- Location: Wellington, New Zealand
- Grade: 2
- Pipe major: Adam Tonkin
- Drum sergeant: NA
- Notable honours: New Zealand Champions 2007. Seven times previous NZ Grade One Champions, Australian Grade One Champions 1988, and previous top ten placings at World Championship level.
- Website: http://www.nzpolicepipeband.com/...

= New Zealand Police Pipe Band =

New Zealand pipe band

The New Zealand Police Pipe Band is a Grade 2 pipe band based in Wellington, New Zealand.

== History ==

The group was originally formed as the Wellington Police Highland Pipe Band in 1936 by Detective Sergeant Neil McPhee in Wellington. The name was changed to New Zealand Police Pipe Band in 1994 to better reflect its role representing New Zealand Police.

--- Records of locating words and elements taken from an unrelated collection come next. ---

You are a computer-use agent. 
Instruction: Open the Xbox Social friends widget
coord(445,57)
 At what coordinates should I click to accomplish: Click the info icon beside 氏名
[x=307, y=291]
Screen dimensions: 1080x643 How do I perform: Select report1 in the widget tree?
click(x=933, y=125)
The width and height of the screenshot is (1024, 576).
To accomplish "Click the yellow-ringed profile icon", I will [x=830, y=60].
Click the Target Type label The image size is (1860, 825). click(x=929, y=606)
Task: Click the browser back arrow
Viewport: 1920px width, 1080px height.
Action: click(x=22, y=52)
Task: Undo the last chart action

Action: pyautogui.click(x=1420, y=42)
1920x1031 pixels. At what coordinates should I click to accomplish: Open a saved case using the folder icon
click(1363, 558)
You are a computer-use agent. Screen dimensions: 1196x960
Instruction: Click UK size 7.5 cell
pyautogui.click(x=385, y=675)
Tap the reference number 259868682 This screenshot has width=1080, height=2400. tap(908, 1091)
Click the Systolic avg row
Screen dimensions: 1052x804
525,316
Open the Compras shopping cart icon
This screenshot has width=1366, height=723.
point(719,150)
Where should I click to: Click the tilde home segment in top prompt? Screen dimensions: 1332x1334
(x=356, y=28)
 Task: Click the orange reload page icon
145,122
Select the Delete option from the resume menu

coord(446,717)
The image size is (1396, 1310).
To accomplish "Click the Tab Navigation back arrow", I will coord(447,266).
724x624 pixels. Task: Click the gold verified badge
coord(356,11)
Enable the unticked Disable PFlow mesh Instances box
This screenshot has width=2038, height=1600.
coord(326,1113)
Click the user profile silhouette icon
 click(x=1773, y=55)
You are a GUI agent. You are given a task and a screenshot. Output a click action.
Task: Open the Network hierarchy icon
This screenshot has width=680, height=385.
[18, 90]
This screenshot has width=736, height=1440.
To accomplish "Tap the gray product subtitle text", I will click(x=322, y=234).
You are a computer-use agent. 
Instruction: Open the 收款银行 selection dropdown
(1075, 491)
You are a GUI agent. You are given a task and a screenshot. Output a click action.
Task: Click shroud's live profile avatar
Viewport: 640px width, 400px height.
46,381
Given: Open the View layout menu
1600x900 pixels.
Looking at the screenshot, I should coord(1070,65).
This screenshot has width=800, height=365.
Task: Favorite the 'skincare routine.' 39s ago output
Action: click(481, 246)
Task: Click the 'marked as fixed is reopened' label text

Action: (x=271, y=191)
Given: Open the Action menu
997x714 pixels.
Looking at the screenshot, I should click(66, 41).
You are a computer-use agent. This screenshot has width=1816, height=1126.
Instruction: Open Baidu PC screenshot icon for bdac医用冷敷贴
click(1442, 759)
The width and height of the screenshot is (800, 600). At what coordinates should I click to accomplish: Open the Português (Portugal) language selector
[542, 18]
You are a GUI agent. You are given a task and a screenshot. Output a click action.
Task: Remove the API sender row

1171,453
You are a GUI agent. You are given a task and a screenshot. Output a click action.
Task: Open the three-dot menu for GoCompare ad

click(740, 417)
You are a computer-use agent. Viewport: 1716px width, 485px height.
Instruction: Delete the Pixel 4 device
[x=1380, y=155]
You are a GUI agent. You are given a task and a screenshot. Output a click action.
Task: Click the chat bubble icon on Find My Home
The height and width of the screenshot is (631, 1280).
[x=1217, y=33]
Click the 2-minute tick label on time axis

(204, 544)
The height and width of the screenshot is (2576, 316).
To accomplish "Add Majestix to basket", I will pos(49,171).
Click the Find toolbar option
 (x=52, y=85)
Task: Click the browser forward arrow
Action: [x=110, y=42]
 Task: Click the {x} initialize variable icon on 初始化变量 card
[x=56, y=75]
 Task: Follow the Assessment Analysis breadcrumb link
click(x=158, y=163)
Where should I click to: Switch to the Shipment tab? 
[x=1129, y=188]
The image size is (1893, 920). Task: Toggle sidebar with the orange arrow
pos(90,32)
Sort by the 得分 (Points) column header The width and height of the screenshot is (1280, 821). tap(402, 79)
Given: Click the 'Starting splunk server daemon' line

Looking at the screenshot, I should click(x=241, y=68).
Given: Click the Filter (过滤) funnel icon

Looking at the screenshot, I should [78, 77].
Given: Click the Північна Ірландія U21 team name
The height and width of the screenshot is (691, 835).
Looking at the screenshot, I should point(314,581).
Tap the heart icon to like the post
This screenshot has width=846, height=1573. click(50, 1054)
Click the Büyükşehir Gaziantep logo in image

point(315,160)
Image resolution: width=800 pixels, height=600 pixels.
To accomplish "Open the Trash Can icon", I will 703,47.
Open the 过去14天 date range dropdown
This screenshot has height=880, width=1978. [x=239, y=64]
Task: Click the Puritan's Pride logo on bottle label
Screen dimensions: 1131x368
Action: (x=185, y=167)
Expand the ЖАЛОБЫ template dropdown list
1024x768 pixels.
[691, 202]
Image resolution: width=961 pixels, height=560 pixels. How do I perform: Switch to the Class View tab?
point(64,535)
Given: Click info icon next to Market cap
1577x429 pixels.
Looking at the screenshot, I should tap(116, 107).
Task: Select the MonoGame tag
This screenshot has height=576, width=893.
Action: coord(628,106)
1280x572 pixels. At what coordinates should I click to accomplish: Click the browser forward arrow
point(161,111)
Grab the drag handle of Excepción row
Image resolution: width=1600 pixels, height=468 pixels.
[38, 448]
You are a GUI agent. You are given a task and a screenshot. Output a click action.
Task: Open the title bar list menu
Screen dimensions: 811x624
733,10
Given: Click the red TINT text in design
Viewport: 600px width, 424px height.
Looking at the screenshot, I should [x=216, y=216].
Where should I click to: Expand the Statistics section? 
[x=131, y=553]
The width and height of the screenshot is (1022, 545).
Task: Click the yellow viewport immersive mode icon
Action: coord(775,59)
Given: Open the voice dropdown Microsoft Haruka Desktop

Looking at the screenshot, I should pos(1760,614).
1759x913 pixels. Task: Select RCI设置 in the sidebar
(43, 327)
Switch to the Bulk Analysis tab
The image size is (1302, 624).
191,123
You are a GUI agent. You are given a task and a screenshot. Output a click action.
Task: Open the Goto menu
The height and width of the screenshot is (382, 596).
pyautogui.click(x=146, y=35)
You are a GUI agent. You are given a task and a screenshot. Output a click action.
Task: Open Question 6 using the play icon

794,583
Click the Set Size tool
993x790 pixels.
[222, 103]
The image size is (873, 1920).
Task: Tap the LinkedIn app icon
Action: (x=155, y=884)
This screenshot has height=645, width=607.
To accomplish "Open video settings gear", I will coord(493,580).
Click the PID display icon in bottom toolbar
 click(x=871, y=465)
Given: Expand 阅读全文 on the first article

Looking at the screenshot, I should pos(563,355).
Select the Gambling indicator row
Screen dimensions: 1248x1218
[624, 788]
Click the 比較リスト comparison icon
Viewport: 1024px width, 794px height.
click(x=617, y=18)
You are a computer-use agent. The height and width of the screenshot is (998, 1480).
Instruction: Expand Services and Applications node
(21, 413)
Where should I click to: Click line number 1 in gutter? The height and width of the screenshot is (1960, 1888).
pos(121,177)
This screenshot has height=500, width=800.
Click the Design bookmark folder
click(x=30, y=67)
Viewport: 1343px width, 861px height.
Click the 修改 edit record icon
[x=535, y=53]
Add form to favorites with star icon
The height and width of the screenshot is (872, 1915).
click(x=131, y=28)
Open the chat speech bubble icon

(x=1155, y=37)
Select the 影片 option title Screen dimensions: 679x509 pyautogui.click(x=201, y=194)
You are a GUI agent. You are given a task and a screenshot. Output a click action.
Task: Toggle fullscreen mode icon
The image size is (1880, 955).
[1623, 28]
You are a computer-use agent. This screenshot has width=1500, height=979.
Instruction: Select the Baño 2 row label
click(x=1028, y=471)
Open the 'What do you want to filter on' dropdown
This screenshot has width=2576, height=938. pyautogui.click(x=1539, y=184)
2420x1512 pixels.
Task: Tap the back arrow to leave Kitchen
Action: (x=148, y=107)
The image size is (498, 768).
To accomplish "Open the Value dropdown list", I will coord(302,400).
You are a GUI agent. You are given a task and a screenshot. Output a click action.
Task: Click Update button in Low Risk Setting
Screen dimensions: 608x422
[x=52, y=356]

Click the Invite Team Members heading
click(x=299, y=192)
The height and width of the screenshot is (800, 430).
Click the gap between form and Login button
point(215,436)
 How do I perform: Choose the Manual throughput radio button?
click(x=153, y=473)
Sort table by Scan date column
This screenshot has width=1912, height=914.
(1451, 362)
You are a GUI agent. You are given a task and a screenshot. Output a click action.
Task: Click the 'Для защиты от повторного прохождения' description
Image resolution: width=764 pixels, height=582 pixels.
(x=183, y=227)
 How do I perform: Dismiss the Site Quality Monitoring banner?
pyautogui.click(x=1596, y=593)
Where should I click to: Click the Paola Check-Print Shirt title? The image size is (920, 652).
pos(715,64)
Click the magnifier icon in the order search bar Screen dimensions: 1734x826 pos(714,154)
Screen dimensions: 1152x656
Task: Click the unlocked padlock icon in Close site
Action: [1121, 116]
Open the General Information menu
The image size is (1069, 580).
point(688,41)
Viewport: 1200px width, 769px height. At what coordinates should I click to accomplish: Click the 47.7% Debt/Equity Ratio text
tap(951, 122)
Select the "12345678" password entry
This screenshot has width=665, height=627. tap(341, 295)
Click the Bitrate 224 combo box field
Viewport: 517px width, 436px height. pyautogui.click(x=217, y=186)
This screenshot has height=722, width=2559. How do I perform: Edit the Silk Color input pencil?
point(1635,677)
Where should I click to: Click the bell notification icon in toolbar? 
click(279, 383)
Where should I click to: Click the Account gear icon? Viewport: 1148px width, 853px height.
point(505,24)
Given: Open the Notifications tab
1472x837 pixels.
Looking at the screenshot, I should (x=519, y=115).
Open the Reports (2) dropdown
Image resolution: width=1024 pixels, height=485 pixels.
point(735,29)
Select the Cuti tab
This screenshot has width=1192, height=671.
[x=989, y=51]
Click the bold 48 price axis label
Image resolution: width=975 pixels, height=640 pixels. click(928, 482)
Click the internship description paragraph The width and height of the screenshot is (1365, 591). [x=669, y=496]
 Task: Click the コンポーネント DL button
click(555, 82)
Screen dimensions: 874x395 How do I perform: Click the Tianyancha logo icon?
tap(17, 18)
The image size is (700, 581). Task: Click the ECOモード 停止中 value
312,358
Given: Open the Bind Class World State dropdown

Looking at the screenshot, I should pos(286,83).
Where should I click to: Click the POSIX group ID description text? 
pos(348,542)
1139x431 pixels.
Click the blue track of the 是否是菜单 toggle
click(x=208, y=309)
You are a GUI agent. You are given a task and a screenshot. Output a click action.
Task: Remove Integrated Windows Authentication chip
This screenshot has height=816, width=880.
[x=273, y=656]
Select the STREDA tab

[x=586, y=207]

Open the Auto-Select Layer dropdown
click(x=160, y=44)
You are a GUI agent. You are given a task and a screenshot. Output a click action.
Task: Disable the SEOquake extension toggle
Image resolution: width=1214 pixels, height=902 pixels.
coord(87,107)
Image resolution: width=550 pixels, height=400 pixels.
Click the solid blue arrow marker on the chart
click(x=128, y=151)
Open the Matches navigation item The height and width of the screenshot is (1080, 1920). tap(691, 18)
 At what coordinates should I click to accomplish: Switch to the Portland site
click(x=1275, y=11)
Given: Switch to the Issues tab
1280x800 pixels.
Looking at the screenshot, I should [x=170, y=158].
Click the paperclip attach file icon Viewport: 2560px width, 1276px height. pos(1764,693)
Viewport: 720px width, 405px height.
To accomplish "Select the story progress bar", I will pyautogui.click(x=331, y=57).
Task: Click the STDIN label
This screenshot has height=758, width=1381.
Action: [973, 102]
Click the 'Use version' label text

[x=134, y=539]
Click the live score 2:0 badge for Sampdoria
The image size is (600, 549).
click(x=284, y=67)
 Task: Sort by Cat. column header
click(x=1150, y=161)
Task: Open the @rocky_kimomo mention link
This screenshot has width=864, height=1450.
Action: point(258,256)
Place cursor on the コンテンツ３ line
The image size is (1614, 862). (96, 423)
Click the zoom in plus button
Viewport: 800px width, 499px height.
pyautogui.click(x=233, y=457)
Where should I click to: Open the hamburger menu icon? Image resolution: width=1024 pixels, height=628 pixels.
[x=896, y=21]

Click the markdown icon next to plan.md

The Band has forty police and civilian members, and plays around the globe at World Competitions, and locally at community events. The Band is based at the Royal New Zealand Police College.

The Band has won the New Zealand Grade One Championship on eight occasions. The first win being in 1992 at Napier, and most recently the 2018 Championships held in Rotorua.

The New Zealand Police Pipe Band has attained respectable results in its forays to compete against the World's best bands in Scottish, Irish and North American contests. The band has travelled to the World Championships on numerous occasions, most recently the 2016 competition in Glasgow, where they qualified for the grade 1 finals. The band also has a high profile domestically, competing in numerous competitions around the country whenever possible.

The Band was regraded to Grade 2 in 2025.